- **Data for this exercise**
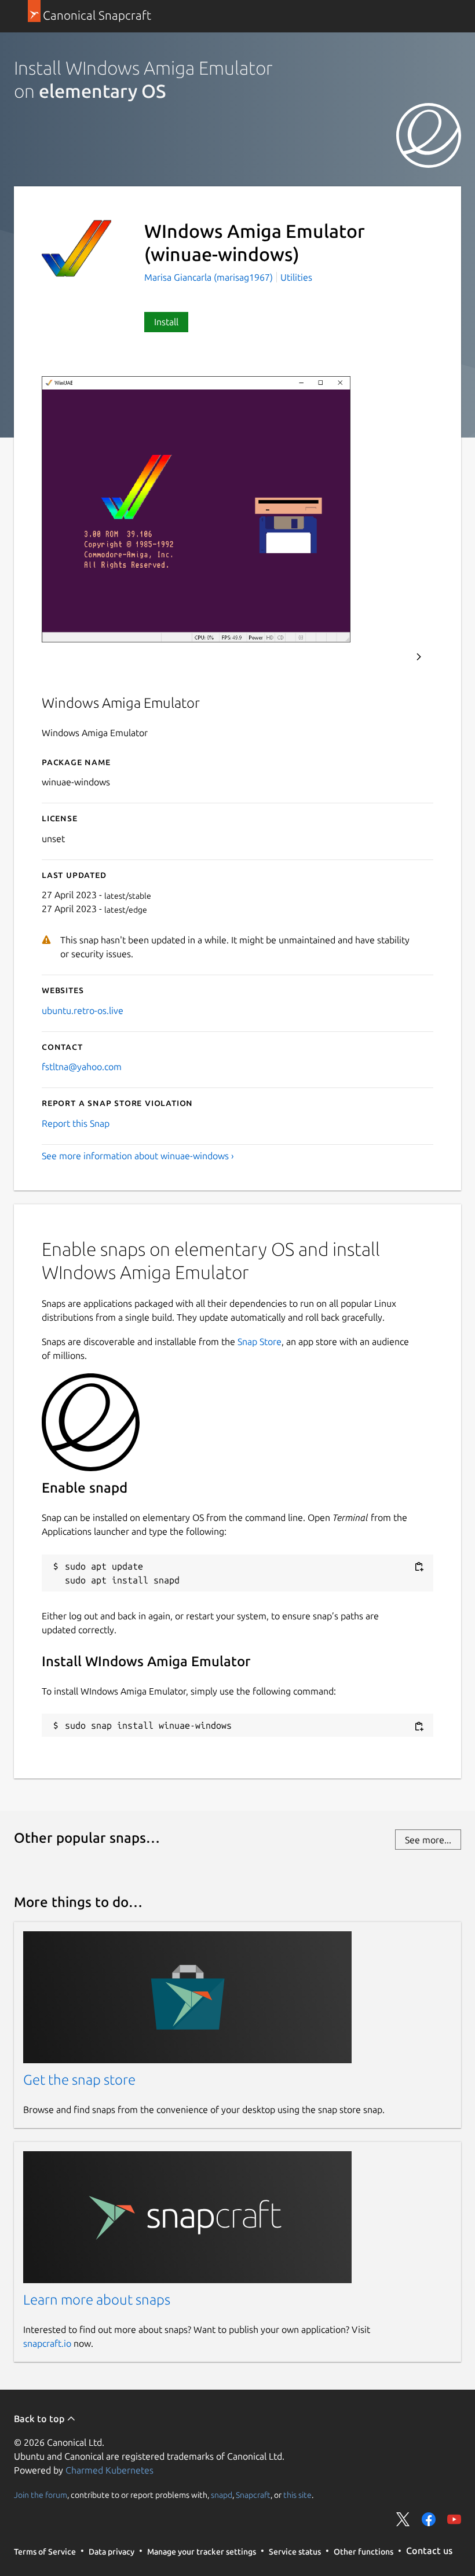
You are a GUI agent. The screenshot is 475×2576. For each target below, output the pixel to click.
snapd (221, 2495)
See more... (428, 1840)
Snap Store (259, 1341)
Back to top (40, 2418)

- **Instructions for the task**
The answer must be an exact copy of the records above, with the pictures left out.

- **Exercise answer**
You are a GUI agent. The screenshot is 475×2576. For each target below, output the pixel to click.
snapd (221, 2495)
See more... (428, 1840)
Snap Store (259, 1341)
Back to top (40, 2418)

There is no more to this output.